Direct vs. Indirect Selection
| Feature | Direct Post and Core | Indirect Post and Core |
|---|---|---|
| Canal Shape | Circular/Cylindrical | Ovoid or Irregular |
| Retention | Limited to the apical portion | Embraces the entire internal taper |
| Support | Low (suitable for molars with remaining cusps) | High (necessary for sheared-off premolars/anteriors) |
| Material | Preformed post + composite/cement | Cast metal or custom resin (Duralay) |
The Duralay Technique
Using Duralay resin directly in the mouth is often superior to taking an impression for the lab to pour.
- Accuracy: Direct resin patterns eliminate errors associated with impression distortion, stone expansion, or unstable impression posts during the pouring process.
- Efficiency: A skilled operator can complete a Duralay pattern in approximately 20 minutes.
- Stability: Fine posts (e.g., “brown” Paraposts) are too flexible for stone models; for indirect work, a minimum of a “gold” or “red” size is recommended to ensure stability, provided the root thickness allows it without risking fracture.
Aesthetic Considerations
For anterior teeth with sufficient substance, fiber posts are preferred over metal. They are translucent, bond with resin cement, and provide a more aesthetic base for the final crown.

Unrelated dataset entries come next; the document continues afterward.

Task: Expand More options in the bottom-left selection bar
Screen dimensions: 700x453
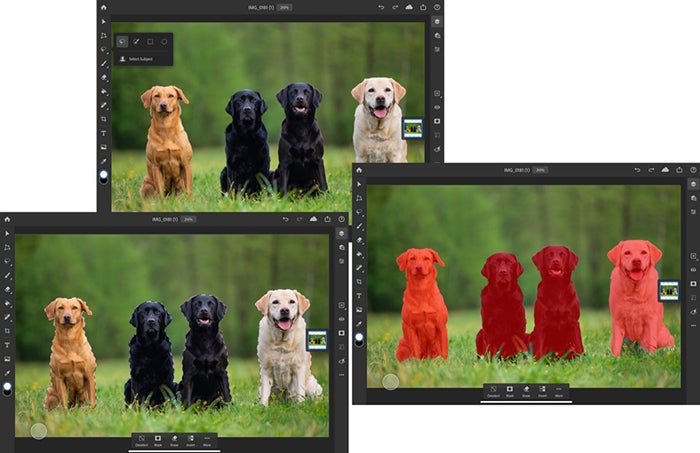Action: [207, 441]
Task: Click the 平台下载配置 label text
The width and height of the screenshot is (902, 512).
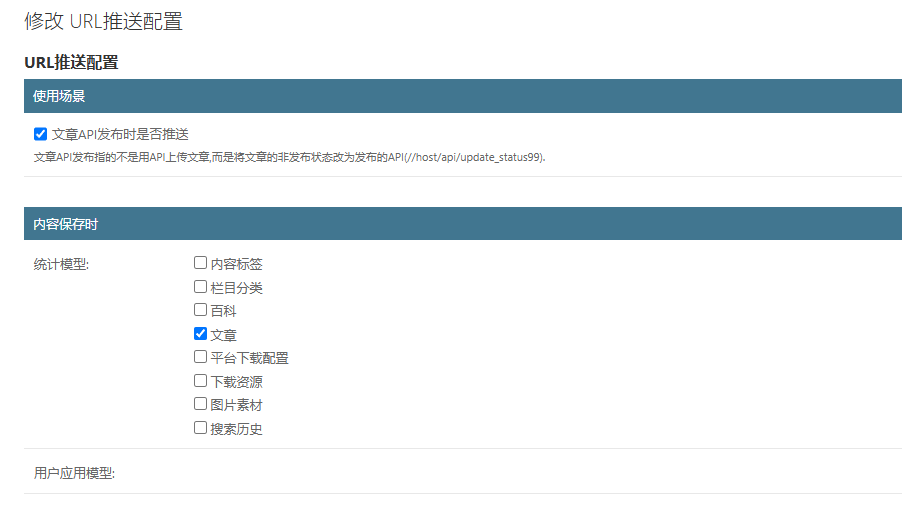Action: click(249, 358)
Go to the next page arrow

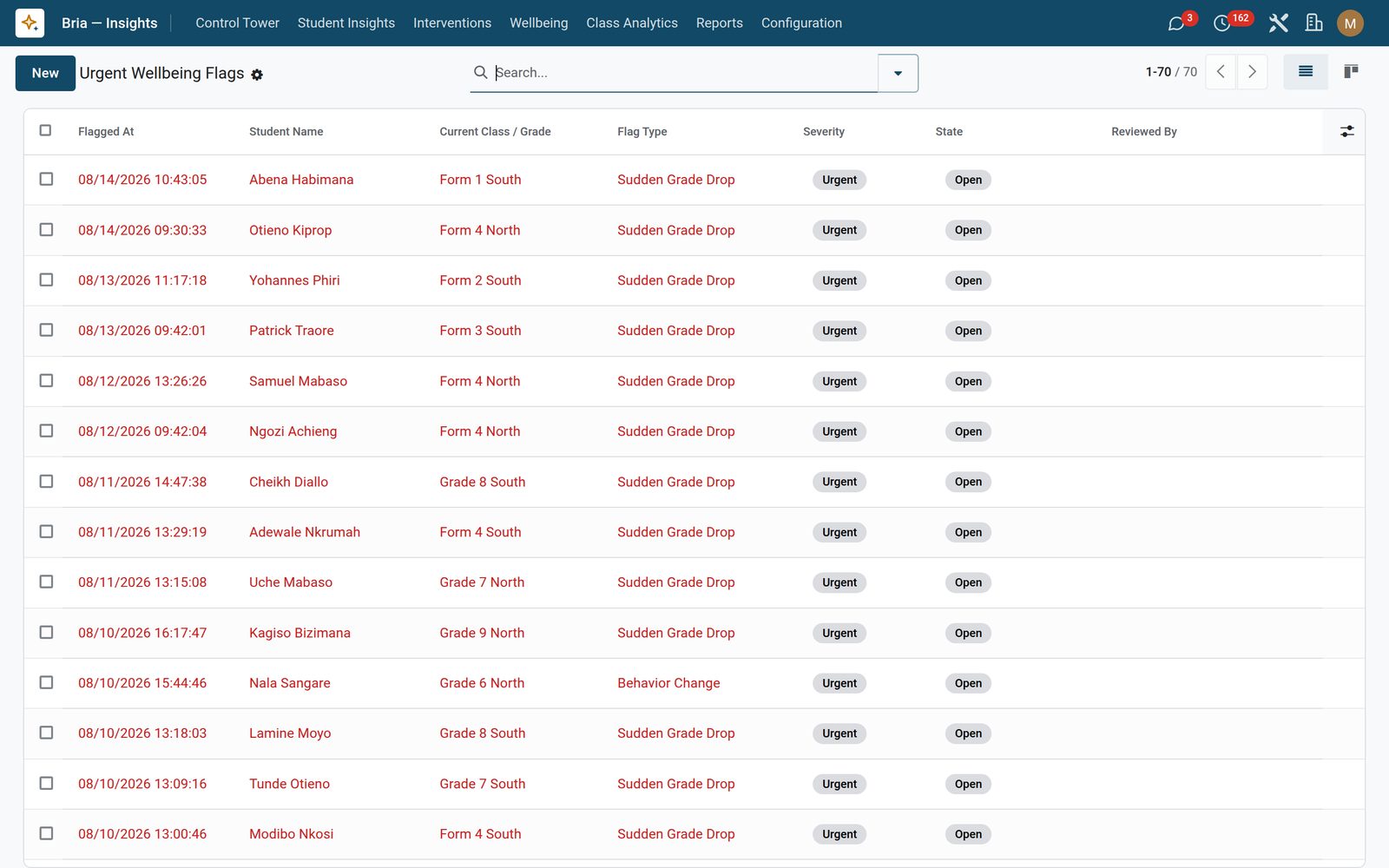[x=1252, y=72]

2. Bridge Preparations and Clinical Pitfalls
Bridges are increasingly rare due to the success of dental implants, but they remain a viable option for specific cases.
Diagnostic Planning
- Diagnostic Casts: Never decide on a bridge in a single day. Use diagnostic wax-ups to verify occlusion and create a putty key for temporization.
- The Importance of Temporary Bridges: A temporary bridge must be used rather than individual temporary crowns. This maintains the exact mesio-distal distance and prevents minor tooth movement (even at the nanometer scale) that would prevent the final bridge from seating.
Case Selection Criteria
Bridges should generally be avoided in the following scenarios:
- Poor Dexterity: Patients with arthritis or poor hygiene habits (high risk of secondary caries).

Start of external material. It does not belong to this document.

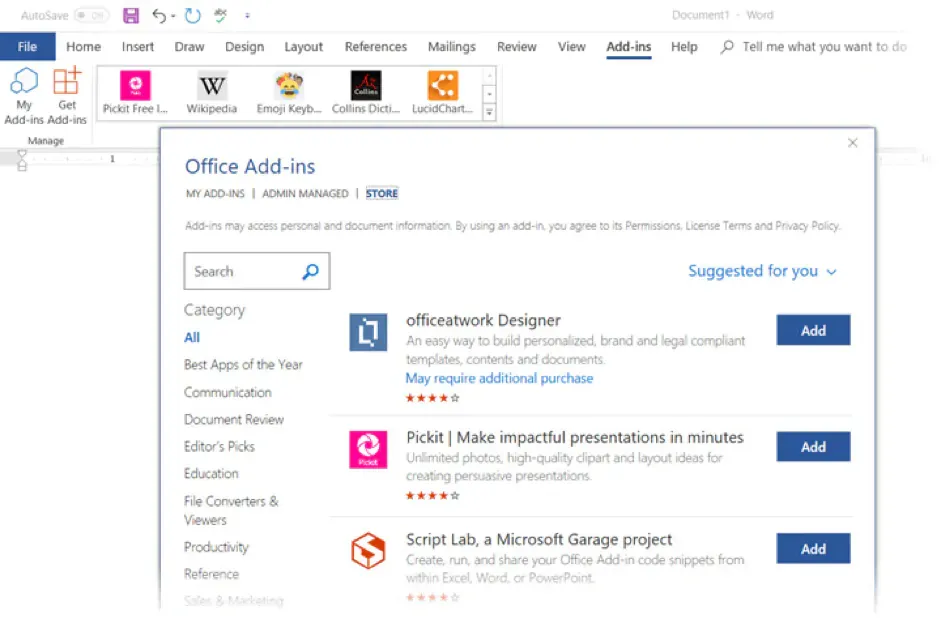
Task: Open the Suggested for you dropdown
Action: click(x=763, y=271)
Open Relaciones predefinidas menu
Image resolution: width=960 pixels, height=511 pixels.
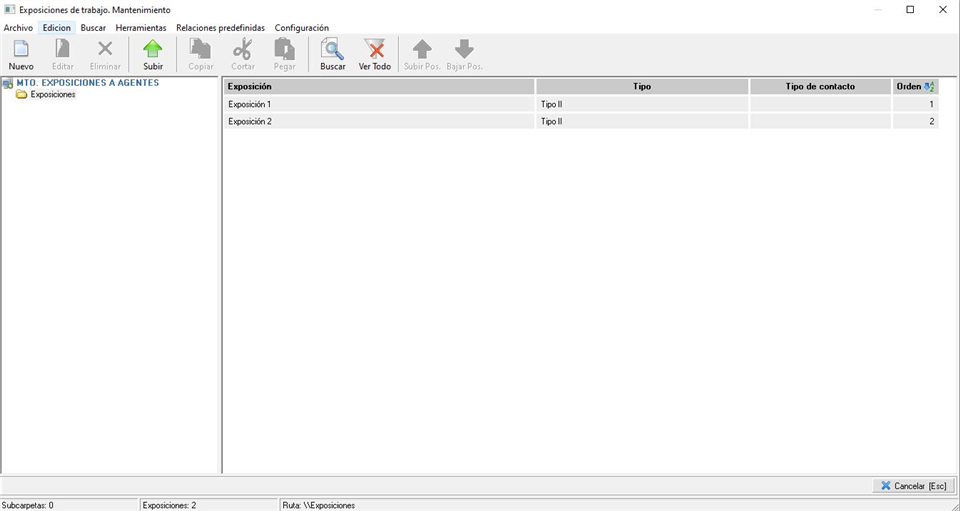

- Bilateral Gaps: These are better served by partial dentures.
- Non-functional Occlusion: If the opposing arch is missing teeth, the bridge serves no functional purpose.
- Tilted Abutments: Parallelism is difficult to achieve. Cutting a tilted tooth to match a straight one often leads to pulp exposure.
Clinical Execution
- Path of Insertion: Always prepare the smallest tooth first to establish the path of insertion.
- Communication: Always inform supervisors of tooth malposition (e.g., buccally proclined teeth) before reducing. Blindly following “cut more” instructions on a malposed tooth can lead to accidental pulp exposure.
3. Removable Prosthodontics (Form 26 Requirements)
The “Form 26” is a critical planning document. It must not be a “copy-paste” of lecture notes but a patient-specific narrative.
Diagnosis and Barriers
Before listing procedural steps, identify patient-specific challenges:
- Anatomical: Torus palatinus, flat palates, fibrous ridges, or severe undercuts.
- Biological: Large tongue, hyperactive gag reflex, or resorbed ridges.
- Psychological: History of multiple failed dentures. If a patient has five sets of dentures that “don’t fit,” the clinician must identify the specific mechanical or aesthetic reason for failure before starting a sixth.
Procedural Planning
- Special Trays: Provide specific instructions to the lab regarding tray handles and extensions to minimize chairside adjustments.
- Border Molding: Explain the specific technique and materials to be used for the individual patient’s tissue type.
4. Managing Existing Dentures During Treatment
When performing a crown or large restoration on an abutment tooth for an existing denture:
- Contour Preservation: Use a putty key of the original tooth/crown to ensure the new restoration matches the previous contour.
- Patient Education: Inform the patient that the fit of their current denture will be compromised during the “investigation” phase of treatment.
- Sequence: Do not finalize a permanent restoration until you have confirmed the denture still seats correctly.
5. Professional Development and Communication
- Troubleshooting: Clinical success is defined by the ability to find “Plan B” when “Plan A” fails.
- Supervision: Students are expected to know the steps and rationale even if they haven’t mastered the manual skill. Coming to a session unprepared (without a completed Form 26) is grounds for failure.
- Continuous Learning: Clinical skills take years to polish; even after graduation, troubleshooting remains a constant learning process.